Also, you cannot in fact match the peaks and troughs in your barycentre motion with the Sunspot cycle. That is because the dominant cycles in the COM motion are 11.86 years for Jupiter's period and 19.86 years for the Jupiter-Saturn lap. The Sunspot cycle averages 11.08 years over a long period which means that it goes in and out of phase with the 11.86 year period of Jupiter about every 170 years.
Marking some extremes that agrees with the graph as being sunspot minima at ~170 year intervals is meaningless because half way between these those same dips are sunspot maxima. The COM hypothesis does gove some long term periods which appear to agree with climate cycles, but it certainly does not produce the 11.08 year sunspot cycle.
Also, if you think about the COM of the Sun and Galaxy, then the COM is way outside the Sun all the time and moves about by huge amounts as we orbit the galaxy. Is this incorporated in the COM model? Why not? The thing is that the COM idea does not actually provide a real mechanism as the Sun is in free fall. Only tidal forces (relating to changes in that rate of fall) actually do something physical to the Sun (namely stretch it).

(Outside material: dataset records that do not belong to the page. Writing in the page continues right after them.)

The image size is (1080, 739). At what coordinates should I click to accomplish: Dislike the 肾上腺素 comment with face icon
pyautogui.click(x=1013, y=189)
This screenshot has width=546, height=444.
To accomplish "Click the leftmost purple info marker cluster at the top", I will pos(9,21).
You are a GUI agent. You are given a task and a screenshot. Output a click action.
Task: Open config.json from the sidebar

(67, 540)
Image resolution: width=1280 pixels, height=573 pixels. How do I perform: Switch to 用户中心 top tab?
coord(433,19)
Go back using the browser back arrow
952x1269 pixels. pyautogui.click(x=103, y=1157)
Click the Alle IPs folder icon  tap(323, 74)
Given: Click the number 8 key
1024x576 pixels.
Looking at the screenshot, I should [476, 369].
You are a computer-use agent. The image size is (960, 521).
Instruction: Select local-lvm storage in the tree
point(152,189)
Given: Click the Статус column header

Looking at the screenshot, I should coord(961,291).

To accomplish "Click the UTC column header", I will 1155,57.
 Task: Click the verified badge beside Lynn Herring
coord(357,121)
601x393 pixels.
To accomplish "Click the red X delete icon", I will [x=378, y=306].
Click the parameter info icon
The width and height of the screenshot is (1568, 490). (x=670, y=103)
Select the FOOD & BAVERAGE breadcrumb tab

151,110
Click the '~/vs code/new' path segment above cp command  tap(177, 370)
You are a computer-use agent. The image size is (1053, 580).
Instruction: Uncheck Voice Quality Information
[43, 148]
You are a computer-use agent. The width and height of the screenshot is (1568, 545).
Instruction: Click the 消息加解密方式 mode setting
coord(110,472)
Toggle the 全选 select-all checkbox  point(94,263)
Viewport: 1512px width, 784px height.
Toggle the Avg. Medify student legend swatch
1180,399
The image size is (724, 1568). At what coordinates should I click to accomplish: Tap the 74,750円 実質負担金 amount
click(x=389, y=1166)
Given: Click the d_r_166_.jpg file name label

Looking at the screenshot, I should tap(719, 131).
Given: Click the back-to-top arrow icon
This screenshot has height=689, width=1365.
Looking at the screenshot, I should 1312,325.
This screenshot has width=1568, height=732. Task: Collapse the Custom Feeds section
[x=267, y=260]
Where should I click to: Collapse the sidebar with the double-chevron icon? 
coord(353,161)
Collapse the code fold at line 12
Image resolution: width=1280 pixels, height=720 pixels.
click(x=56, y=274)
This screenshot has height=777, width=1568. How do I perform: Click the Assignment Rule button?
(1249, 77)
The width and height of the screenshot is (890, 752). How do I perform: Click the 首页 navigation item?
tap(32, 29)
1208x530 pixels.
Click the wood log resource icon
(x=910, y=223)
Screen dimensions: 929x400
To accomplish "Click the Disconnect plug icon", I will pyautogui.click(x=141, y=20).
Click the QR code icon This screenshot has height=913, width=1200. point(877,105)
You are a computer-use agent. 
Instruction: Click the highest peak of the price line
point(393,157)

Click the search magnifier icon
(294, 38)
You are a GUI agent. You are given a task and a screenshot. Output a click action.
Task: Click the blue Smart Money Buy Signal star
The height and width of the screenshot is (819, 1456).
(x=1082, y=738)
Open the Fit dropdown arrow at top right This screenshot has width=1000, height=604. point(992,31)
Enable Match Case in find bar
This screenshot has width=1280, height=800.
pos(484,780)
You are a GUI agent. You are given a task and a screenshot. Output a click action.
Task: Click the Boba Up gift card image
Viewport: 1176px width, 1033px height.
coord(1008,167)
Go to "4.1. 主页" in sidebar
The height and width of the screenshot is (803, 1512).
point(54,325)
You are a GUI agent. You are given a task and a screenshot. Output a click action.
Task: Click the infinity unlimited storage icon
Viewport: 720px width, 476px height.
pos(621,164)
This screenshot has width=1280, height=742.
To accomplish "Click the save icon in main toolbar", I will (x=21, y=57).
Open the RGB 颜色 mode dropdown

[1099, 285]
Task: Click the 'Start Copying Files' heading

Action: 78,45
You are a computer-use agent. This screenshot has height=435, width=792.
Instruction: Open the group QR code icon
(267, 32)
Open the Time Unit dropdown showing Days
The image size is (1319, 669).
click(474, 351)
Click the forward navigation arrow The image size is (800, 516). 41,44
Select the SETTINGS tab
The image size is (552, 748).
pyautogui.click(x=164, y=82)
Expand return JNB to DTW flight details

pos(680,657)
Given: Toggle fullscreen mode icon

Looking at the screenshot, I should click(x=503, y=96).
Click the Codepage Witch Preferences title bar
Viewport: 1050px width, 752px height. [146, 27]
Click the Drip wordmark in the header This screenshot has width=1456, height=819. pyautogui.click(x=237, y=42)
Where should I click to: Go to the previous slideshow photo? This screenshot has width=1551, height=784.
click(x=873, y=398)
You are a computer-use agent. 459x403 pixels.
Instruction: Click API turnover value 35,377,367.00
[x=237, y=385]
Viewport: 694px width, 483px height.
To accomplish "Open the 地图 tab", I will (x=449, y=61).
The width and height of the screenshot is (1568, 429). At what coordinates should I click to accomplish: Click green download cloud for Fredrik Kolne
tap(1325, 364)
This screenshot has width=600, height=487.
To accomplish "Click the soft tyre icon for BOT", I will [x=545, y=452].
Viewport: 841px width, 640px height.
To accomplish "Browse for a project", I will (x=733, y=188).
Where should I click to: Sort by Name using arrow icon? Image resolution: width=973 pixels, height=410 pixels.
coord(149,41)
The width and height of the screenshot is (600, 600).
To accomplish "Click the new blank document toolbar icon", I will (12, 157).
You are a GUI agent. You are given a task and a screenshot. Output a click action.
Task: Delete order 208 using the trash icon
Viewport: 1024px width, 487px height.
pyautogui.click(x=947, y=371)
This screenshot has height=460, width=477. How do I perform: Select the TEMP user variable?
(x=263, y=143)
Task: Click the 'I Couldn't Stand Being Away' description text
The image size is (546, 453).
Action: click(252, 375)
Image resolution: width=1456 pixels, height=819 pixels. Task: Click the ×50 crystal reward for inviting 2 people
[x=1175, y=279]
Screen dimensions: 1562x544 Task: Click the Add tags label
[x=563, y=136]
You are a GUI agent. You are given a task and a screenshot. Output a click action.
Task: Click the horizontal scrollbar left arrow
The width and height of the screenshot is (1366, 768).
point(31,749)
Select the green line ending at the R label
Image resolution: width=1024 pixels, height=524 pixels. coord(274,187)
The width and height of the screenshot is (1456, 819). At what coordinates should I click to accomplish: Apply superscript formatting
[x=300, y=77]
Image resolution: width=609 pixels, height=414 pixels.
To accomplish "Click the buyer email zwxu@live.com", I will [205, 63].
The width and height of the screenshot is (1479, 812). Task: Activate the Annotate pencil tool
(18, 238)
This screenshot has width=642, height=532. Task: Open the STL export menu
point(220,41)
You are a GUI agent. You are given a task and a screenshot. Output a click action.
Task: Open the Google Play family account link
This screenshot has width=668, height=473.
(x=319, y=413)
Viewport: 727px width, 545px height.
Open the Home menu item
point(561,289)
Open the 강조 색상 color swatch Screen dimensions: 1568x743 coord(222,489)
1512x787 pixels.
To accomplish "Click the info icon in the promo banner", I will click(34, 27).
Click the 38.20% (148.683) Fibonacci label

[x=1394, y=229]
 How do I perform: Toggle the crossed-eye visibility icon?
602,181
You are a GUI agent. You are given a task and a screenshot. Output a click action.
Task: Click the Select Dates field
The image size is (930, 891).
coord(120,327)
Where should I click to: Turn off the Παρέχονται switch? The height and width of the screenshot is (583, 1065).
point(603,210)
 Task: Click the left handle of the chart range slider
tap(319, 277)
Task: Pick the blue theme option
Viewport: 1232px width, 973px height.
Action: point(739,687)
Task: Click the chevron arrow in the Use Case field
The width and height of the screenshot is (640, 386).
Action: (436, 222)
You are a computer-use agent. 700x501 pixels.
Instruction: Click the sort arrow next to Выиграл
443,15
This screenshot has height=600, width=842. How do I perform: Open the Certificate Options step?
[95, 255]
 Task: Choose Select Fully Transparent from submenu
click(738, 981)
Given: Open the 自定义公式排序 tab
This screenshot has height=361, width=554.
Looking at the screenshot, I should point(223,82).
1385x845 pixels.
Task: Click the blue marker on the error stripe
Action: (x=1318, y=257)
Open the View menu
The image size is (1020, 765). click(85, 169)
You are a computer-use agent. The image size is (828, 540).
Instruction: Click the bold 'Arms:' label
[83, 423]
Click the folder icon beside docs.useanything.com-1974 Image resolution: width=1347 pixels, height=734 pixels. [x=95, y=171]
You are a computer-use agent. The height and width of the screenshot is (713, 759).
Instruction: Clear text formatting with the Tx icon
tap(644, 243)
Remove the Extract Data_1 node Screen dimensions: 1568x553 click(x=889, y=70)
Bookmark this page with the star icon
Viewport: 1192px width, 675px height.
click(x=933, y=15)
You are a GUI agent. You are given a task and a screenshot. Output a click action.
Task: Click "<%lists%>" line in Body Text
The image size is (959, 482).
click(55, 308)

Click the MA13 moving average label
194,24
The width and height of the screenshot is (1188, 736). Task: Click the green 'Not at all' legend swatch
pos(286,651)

The effects that I am pointing out are real effects according to standard physics. If they are not included then the wrong answer must result. Many people just assume that such effects must be negligable and never even calculate them to see. The thing is that the time^2 factor in s=(1/2)*a*t^2 causes a huge affect when t=6 or more years for the outer planets. That needs to be balanced with the forces being so tiny.